Tuesday, May 21, 2013

U.S. data proves Wisconsin "surplus" a blip, not real growth

News from recent days illustrate just how fluky and unreliable Wisconsin's alleged $500 million surplus is, and why it has very little to do with any kind of economic growth or responsible budgeting under Scott Walker.

Let's go back to the revenue estimates released by the LFB earlier this month, and in particular, let me point out the key passage which shows where the better-than-expected revenues came from, leading to the surplus.
April was an especially strong month [for income tax revenues], with growth of 12.4% over April, 2012. The main area of strength has been quarterly estimated payments of taxes on non-wage income, primarily business and investment earnings. Estimated payments in April, 2013, were 35.9% above last April's amount, and the year-to-date amount is 24.4% higher. Another, much smaller component of income tax collections is withheld taxes on profits distributed to the owners of pass-through entities (partnerships, limited liability companies, and tax-option corporations). These collections were also very strong in April, with monthly growth of 49.1%. Year-to-date growth in pass-through entity withholding is 45.7%.
Well, as reports later showed, that 12.4% increase in Wisconsin isn't as impressive when you look at what happened in the rest of the nation.
Federal tax revenues hit an all-time non-inflation-adjusted monthly high of approximately $406.7 billion in April, according to newly released data from the U.S. Treasury.

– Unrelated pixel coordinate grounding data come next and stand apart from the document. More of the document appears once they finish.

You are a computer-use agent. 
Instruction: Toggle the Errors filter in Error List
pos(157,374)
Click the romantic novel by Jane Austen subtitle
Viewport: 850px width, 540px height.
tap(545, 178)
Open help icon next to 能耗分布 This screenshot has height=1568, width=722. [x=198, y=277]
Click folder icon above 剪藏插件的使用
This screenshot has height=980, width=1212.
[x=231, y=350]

Overall federal tax revenues in April 2013 were up 28 percent from April 2012, and individual-income-tax revenues specifically were up 36 percent.
As mentioned before, a lot of this was due to the looming fiscal cliff that hit at the end of the year, and it accelerated a lot of revenues into the end of 2012, as people feared higher taxes on investments, Social Security taxes, and income taxes on the rich. This is obviously a one-time deal, but it also had a major impact on revenue numbers for the year.

And these big revenue jumps also showed up in the states, with income tax increases in many of them well above Wisconsin's 12.4%, led by our neighbor to the south.
Illinois contributed to a 37 percent increase in state personal income tax collections in April from a year ago, according to a sample of U.S. states, but the improvements may not continue as a still-shaky economy, tax cuts in some states and federal budget woes could team up to depress revenue growth.

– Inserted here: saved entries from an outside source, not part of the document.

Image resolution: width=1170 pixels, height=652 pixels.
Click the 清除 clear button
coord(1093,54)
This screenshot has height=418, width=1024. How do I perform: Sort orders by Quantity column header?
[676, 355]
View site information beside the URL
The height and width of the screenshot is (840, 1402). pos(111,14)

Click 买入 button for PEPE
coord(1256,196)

Excluding California, which had the biggest gain of the 21 states that have so far reported collections in April, the total increase was still a solid 22 percent.

The reports showed collections were up by a median 24.41 percent in April -- when taxpayers face a mid-month tax filing deadline.

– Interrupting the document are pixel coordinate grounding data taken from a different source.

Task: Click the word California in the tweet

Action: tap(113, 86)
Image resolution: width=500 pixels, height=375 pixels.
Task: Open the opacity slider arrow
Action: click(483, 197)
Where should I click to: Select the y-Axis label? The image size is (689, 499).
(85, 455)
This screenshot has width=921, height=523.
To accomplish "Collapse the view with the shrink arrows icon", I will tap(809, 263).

In April 2012, for all the states which collect personal income taxes the nationwide increase from the year before was a more modest 7.1 percent, according to data from the Rockefeller Institute of Government, which tracks state revenue. The median change among all states stood at 8.6 percent.

"There is nothing going on in the underlying economy that could support those kinds of increases on an ongoing basis," said Don Boyd, a senior fellow at the Rockefeller Institute.
So the typical state in that survey was seeing income tax revenue increases TWICE AS HIGH AS WISCONSIN'S, illustrating the economic weakness that is the reality in Fitzwalkerstan. However, the LFB feels that the nation's growing economy will keep Wisconsin's revenues at an elevated level. Page 4 of the revenue estimate report shows that the LFB assumes a national GDP growth rate of 2.8% in 2014 and 3.2% in 2015, along with solid increases in personal incomes and profits. It also counts on the housing boom to continue, with an increase of home sales of 37% between 2012 and 2015.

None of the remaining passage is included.